WHAT TO WORK ON => Below are the records; copy out every line that holds the word "price".

Stored items:
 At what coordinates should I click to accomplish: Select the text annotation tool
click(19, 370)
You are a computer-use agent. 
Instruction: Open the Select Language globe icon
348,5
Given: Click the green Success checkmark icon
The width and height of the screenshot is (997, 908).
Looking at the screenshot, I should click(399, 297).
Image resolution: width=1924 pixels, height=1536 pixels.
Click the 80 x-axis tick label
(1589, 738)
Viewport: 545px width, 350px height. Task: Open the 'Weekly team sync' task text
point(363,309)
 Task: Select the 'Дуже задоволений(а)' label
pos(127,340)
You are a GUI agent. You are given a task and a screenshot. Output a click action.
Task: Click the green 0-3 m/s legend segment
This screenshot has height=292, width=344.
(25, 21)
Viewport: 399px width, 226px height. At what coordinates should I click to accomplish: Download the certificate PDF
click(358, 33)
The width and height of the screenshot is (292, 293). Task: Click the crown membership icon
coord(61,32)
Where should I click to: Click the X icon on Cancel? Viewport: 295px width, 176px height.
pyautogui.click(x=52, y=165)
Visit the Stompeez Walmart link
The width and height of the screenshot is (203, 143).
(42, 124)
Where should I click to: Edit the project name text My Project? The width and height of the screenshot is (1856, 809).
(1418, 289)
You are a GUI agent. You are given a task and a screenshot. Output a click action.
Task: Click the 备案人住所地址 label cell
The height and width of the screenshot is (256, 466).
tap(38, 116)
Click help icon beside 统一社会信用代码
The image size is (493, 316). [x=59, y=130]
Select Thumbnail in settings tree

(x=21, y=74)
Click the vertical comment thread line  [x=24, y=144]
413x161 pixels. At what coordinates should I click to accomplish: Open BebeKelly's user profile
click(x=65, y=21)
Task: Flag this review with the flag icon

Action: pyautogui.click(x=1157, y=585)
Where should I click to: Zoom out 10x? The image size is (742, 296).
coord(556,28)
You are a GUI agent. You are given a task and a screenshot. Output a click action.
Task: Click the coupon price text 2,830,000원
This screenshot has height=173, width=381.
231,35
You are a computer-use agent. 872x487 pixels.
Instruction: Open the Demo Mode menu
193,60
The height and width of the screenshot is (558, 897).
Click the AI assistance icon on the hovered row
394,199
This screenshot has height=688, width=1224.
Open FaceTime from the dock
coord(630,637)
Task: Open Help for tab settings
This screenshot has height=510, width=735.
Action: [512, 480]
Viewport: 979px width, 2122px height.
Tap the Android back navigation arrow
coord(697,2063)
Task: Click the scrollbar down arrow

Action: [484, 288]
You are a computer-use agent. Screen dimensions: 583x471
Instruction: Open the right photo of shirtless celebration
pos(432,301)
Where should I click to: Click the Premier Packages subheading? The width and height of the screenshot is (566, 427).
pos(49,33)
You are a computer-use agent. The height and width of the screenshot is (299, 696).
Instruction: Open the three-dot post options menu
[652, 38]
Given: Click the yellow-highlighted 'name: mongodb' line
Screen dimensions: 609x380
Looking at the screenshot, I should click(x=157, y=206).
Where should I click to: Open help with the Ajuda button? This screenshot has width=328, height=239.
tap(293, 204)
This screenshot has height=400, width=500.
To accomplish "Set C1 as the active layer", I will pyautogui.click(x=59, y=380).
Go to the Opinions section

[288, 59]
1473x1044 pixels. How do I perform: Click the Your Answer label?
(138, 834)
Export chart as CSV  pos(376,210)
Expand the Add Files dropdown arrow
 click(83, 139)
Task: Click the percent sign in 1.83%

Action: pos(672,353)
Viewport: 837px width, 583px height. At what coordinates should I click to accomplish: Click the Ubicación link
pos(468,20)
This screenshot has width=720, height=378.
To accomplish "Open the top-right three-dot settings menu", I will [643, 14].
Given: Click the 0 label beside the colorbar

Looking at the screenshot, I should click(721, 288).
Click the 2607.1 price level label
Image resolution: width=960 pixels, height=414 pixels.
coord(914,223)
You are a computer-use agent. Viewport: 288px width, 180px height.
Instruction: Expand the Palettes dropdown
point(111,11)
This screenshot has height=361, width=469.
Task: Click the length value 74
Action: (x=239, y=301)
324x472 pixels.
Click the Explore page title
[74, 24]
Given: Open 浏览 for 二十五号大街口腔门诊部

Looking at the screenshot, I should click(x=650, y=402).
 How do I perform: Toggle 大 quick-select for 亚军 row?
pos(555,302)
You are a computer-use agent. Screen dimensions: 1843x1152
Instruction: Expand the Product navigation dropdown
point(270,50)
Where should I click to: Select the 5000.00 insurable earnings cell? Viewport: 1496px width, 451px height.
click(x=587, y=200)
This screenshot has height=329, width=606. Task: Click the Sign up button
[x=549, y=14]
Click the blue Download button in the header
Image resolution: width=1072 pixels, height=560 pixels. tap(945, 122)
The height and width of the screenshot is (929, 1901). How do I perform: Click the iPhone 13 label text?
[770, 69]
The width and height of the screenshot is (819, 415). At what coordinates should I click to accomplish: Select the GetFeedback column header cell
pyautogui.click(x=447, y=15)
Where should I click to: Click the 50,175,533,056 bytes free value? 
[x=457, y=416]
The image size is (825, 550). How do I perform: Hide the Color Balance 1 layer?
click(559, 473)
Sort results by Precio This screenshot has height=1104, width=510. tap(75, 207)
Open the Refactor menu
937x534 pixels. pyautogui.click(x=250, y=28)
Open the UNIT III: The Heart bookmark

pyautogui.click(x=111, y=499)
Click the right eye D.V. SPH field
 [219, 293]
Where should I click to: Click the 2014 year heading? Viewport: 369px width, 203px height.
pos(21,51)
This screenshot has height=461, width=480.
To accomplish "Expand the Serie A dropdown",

OUTPUT =>
Task: Click the coupon price text 2,830,000원
Click the 2607.1 price level label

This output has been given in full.